*Task prompt*: Copy the lines below exactly, starting at the one with "You are a GUI" and ending at the one with "Task: Add a", and leave out any picture.

*Information supplied*:
----------

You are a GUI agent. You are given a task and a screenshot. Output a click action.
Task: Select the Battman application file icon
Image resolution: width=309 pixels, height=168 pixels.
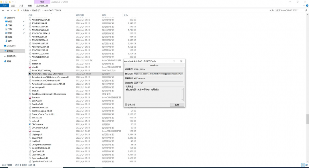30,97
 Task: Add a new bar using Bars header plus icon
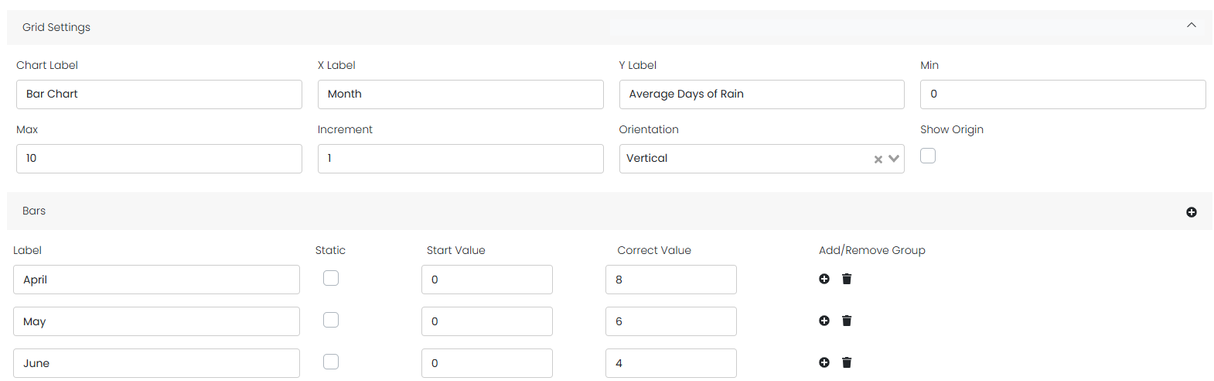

----------

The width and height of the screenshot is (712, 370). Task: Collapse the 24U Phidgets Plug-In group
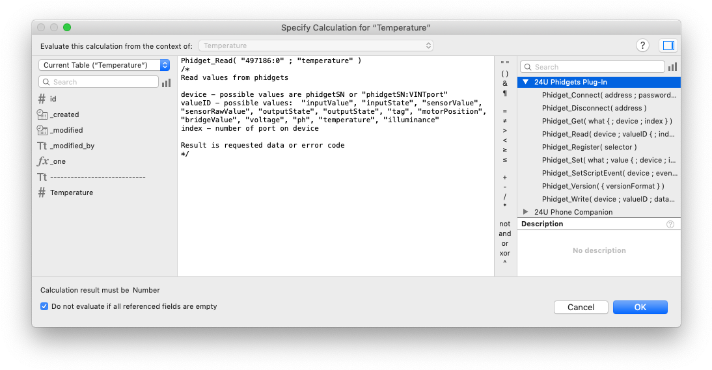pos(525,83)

----------

*Exercise solution*:
You are a GUI agent. You are given a task and a screenshot. Output a click action.
Task: Select the Battman application file icon
Image resolution: width=309 pixels, height=168 pixels.
30,97
 Task: Add a new bar using Bars header plus icon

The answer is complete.